# Excerpt to read:
A specific example of the hydride-based solid electrolyte is a complex hydride of lithium boron hydride. Examples of the complex hydride include LiBH4—LiI-based complex hydrides, LiBH4—LiNH2-based complex hydrides, LiBH4—P2S5, and LiBH4—P2I4.
These solid electrolytes may be used singly or may be used in combination of two or more of them if necessary.
(5-4) Electroconductive Auxiliary Agent
An electroconductive auxiliary agent contained in the active material layer according to the present invention contains the resin-attached fiber according to the present invention. In addition to the resin-attached fiber, a carbon-based electroconductive auxiliary agent may be contained.
The content of the resin-attached fiber in the active material layer is 0.1% by mass or more and less than 5% by mass. The lower limit of the content of the resin-attached fiber is preferably 0.5% by mass or more, more preferably 1.0% by mass or more, even more preferably 1.2% by mass or more, particularly preferably 1.5% by mass or more. The upper limit of the content of the resin-attached fiber is preferably 4.5% by mass or less, more preferably 4.0% by mass or less, even more preferably 3.5% by mass or less, even more preferably 3.0% by mass or less, particularly preferably 2.5% by mass or less. When the content of the resin-attached fiber is within the above range, balance between electron conductivity and lithium ion conductivity is excellent, a rate characteristic value is high, and a reaction resistance value may be reduced. Further, the amount of the resin-attached fiber in the active material layer is small, and therefore the amount of the active material may be increased.
(5-5) Binding Agent (Binder)
The active material layer according to the present invention may contain a binding agent in order to further enhance the strength of the active material layer. The binding agent is not limited, and may be the thermoplastic resin constituting the resin-attached fiber according to the present invention.
The content of the binding agent in the active material layer is preferably 5% by mass or less, more preferably in the range of 1 to 3% by mass.
(5-6) Method for Producing Active Material Layer for All-Solid-State Lithium Secondary Batteries
The active material layer according to the present invention may be produced, for example, in the following manner. A slurry is prepared by mixing the above-described active material, solid electrolyte, resin-attached fiber, and a solvent. The slurry is allowed to adhere to a current collector by, for example, coating, the solvent is then removed by drying, and press molding is optionally performed by a press. Alternatively, the active material layer may be produced by mixing powders of the above-described active material, solid electrolyte, and resin-attached fiber and then subjecting the mixture to press molding using a press.
(6) Electrode
An electrode for non-aqueous electrolyte secondary batteries according to the present invention contains the above-described active material layer.
A current collector used for the electrode according to the present invention may be formed of any electroconductive material. For example, the current collector may be formed of a metallic material such as aluminum, nickel, iron, stainless steel, titanium, or copper. Particularly, the current collector is preferably formed of aluminum, stainless steel, or copper. For a positive electrode, aluminum or carbon-coated aluminum is more preferably used, and for a negative electrode, copper is more preferably used.

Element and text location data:
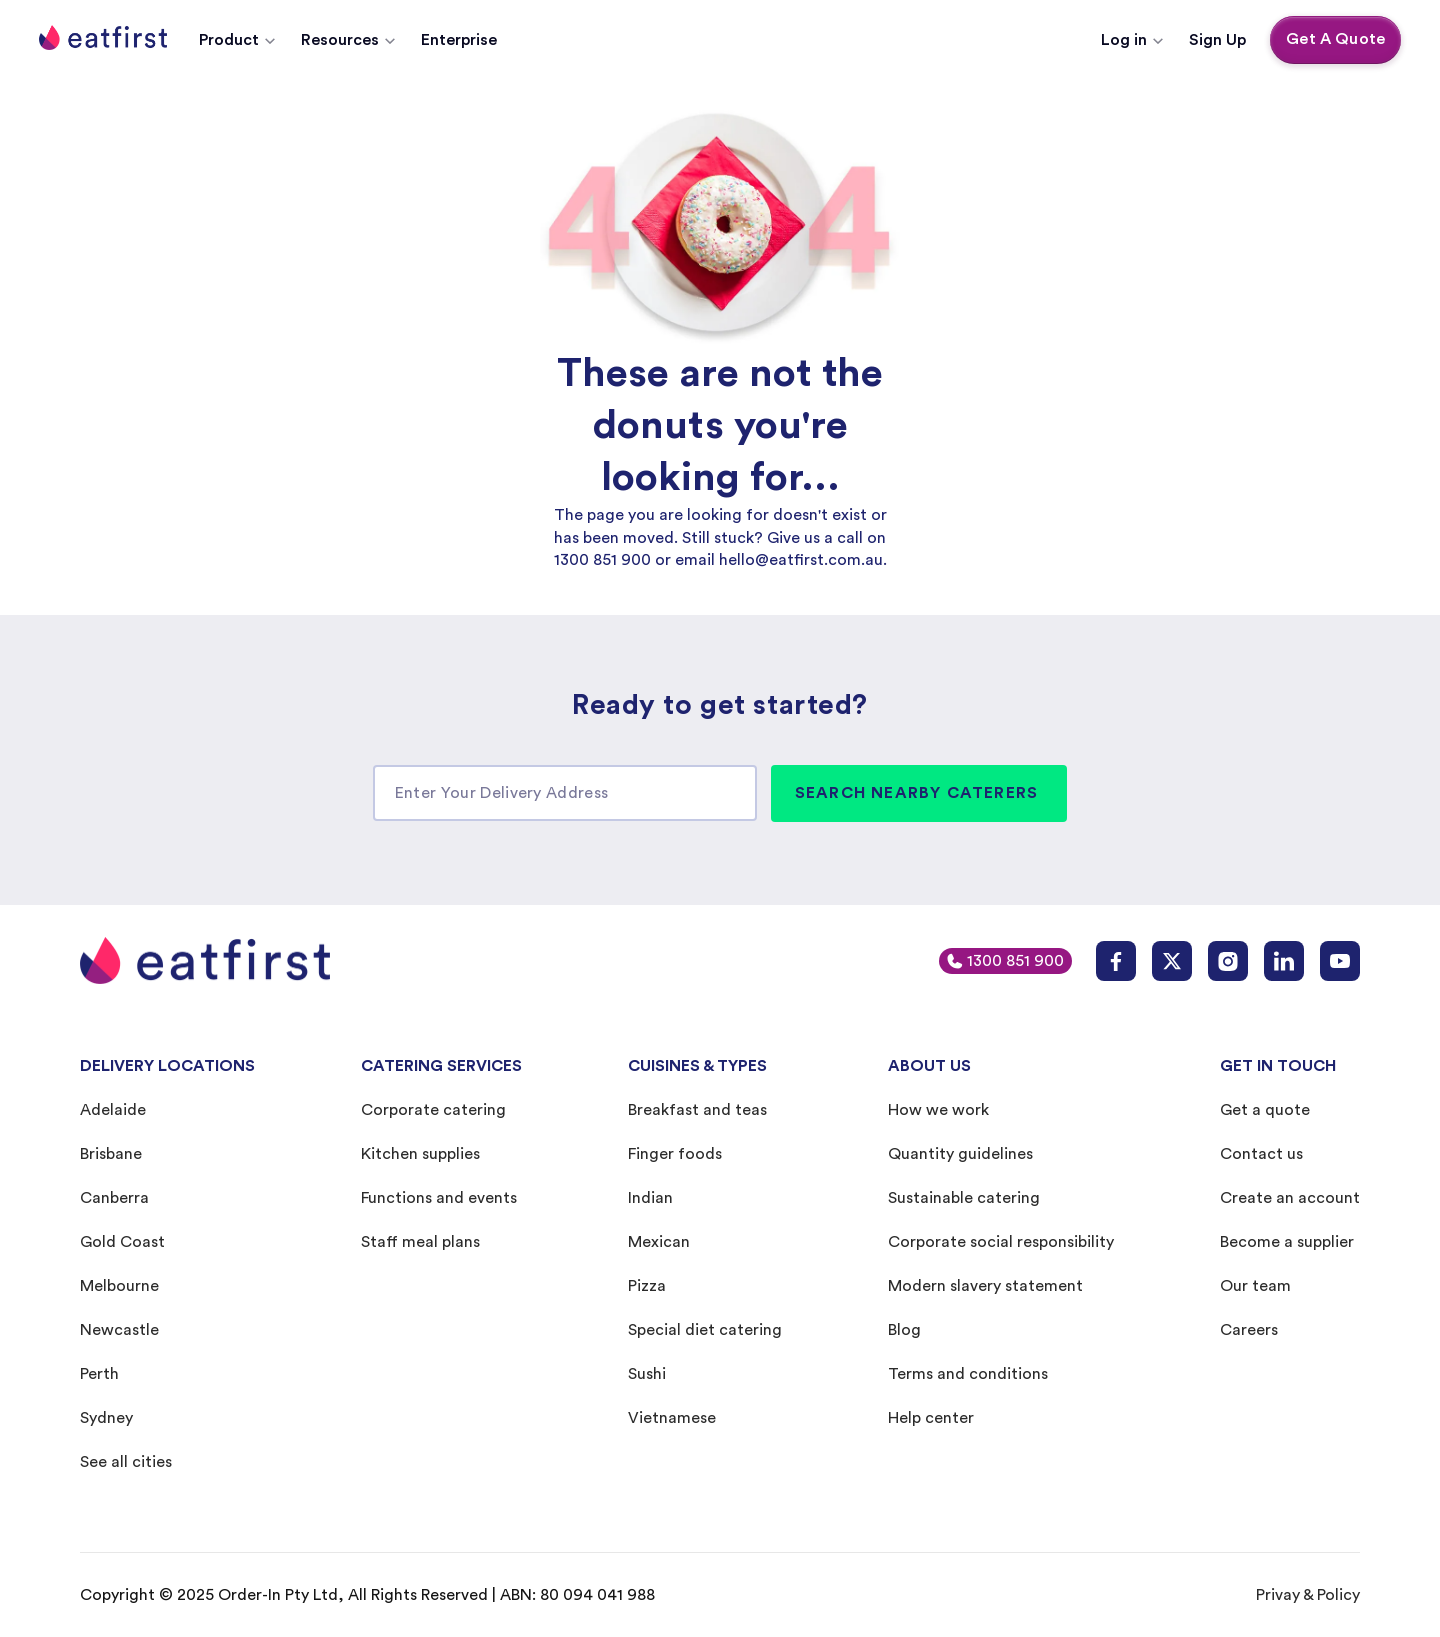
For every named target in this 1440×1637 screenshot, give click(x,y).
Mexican (659, 1242)
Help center (931, 1418)
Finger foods (675, 1154)
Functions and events (439, 1198)
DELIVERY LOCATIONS (167, 1066)
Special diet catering (705, 1330)
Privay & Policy (1308, 1595)
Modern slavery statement (985, 1286)
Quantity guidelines (960, 1154)
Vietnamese (672, 1418)
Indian (650, 1198)
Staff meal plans (420, 1242)
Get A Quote (1335, 39)
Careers (1249, 1330)
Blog (904, 1330)
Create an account (1290, 1198)
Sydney (106, 1418)
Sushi (647, 1374)
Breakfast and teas (697, 1110)
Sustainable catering (964, 1198)
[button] (238, 40)
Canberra (114, 1198)
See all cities (126, 1462)
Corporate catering (433, 1110)
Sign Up (1217, 40)
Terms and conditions (968, 1374)
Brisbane (111, 1154)
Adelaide (113, 1110)
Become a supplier (1287, 1242)
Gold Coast (122, 1242)
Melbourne (119, 1286)
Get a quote (1265, 1110)
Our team (1255, 1286)
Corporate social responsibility (1001, 1242)
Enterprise (459, 40)
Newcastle (119, 1330)
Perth (99, 1374)
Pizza (647, 1286)
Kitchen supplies (420, 1154)
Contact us (1261, 1154)
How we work (938, 1110)
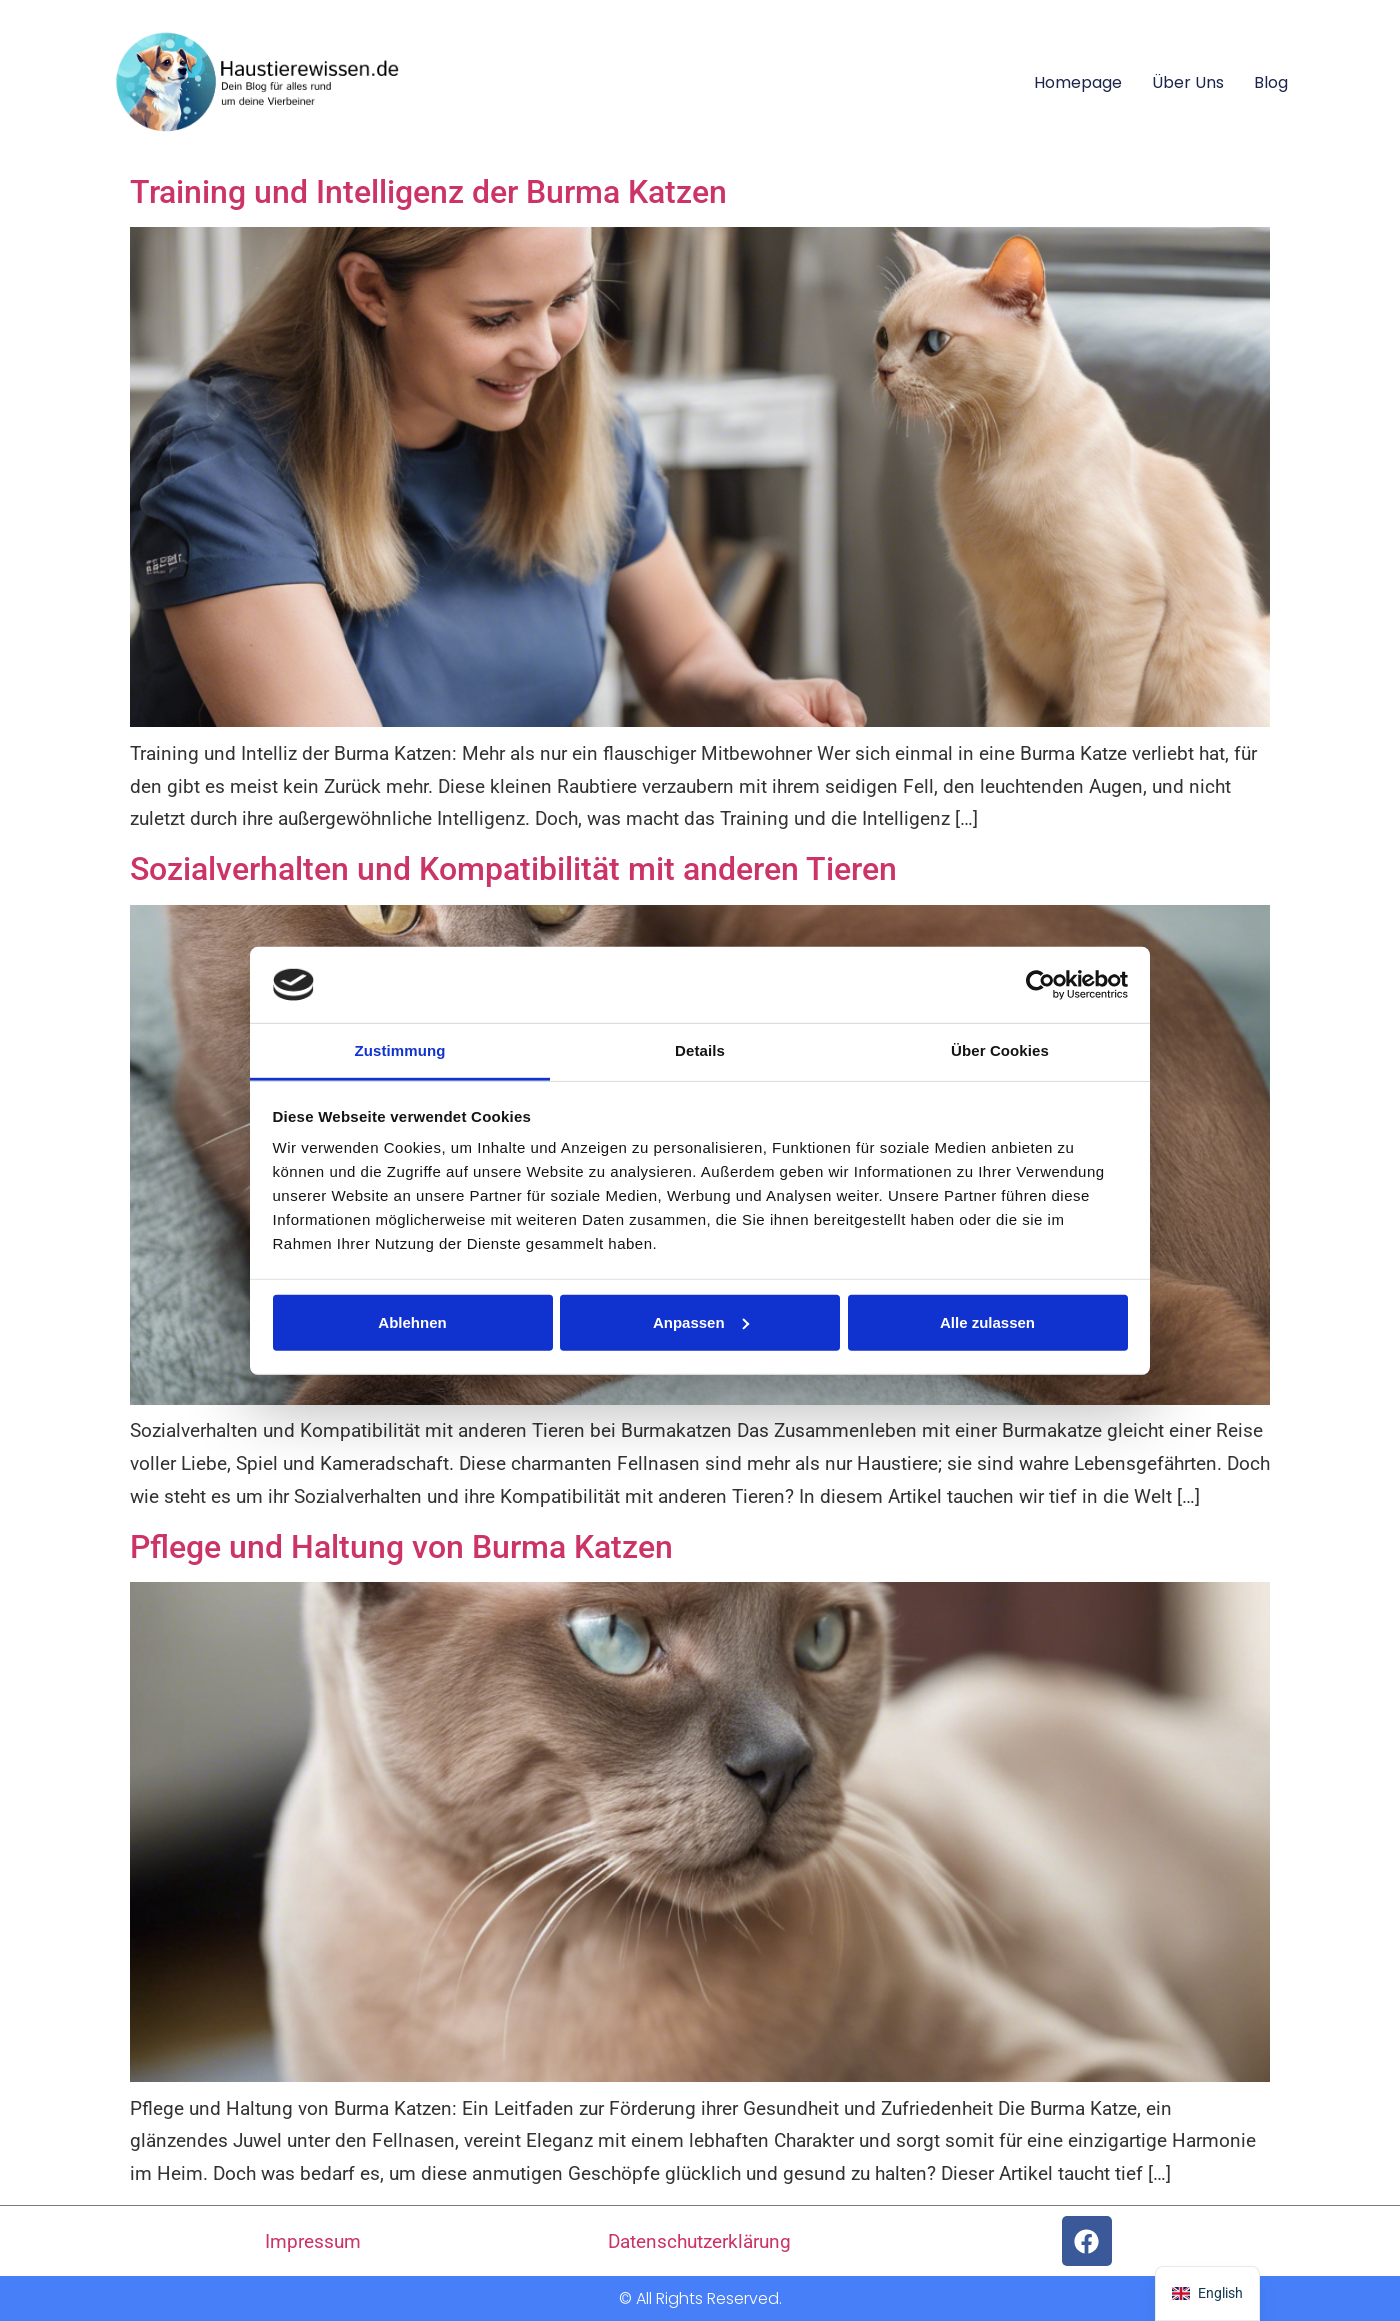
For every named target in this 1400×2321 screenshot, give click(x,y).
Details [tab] (700, 1050)
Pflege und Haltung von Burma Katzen (401, 1547)
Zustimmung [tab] (400, 1050)
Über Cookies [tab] (1000, 1050)
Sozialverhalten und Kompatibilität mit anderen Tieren (513, 869)
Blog (1271, 82)
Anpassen (701, 1322)
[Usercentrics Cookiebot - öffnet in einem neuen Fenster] (1040, 985)
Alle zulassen (987, 1322)
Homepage (1078, 82)
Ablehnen (412, 1322)
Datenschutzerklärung (699, 2241)
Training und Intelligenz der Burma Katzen (428, 192)
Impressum (313, 2241)
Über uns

# Things to do:
[a] In the excerpt on active material layers, which metal is more preferably used for the current collector of a negative electrode?
[b] Rewrite the excerpt on active material layers between "(6) Electrode" and "more preferably used.", inclusive, replacing "titanium" with "zinc".
[c] For each statement, say whether it agrees with the excerpt on active material layers, and quote the words that decide it: (i) The content of the resin-attached fiber in the active material layer is at least 5% by mass. (ii) The binding agent may be the thermoplastic resin that makes up the resin-attached fiber. (iii) The solid electrolytes can only be used singly.
Rely solely on the excerpt on active material layers.

# Results in order:
[a] Copper

[b]
(6) Electrode
An electrode for non-aqueous electrolyte secondary batteries according to the present invention contains the above-described active material layer.
A current collector used for the electrode according to the present invention may be formed of any electroconductive material. For example, the current collector may be formed of a metallic material such as aluminum, nickel, iron, stainless steel, zinc, or copper. Particularly, the current collector is preferably formed of aluminum, stainless steel, or copper. For a positive electrode, aluminum or carbon-coated aluminum is more preferably used, and for a negative electrode, copper is more preferably used.

[c]
(i) No: "0.1% by mass or more and less than 5% by mass"
(ii) Yes: "may be the thermoplastic resin constituting the resin-attached fiber according to the present invention"
(iii) No: "may be used in combination of two or more of them if necessary"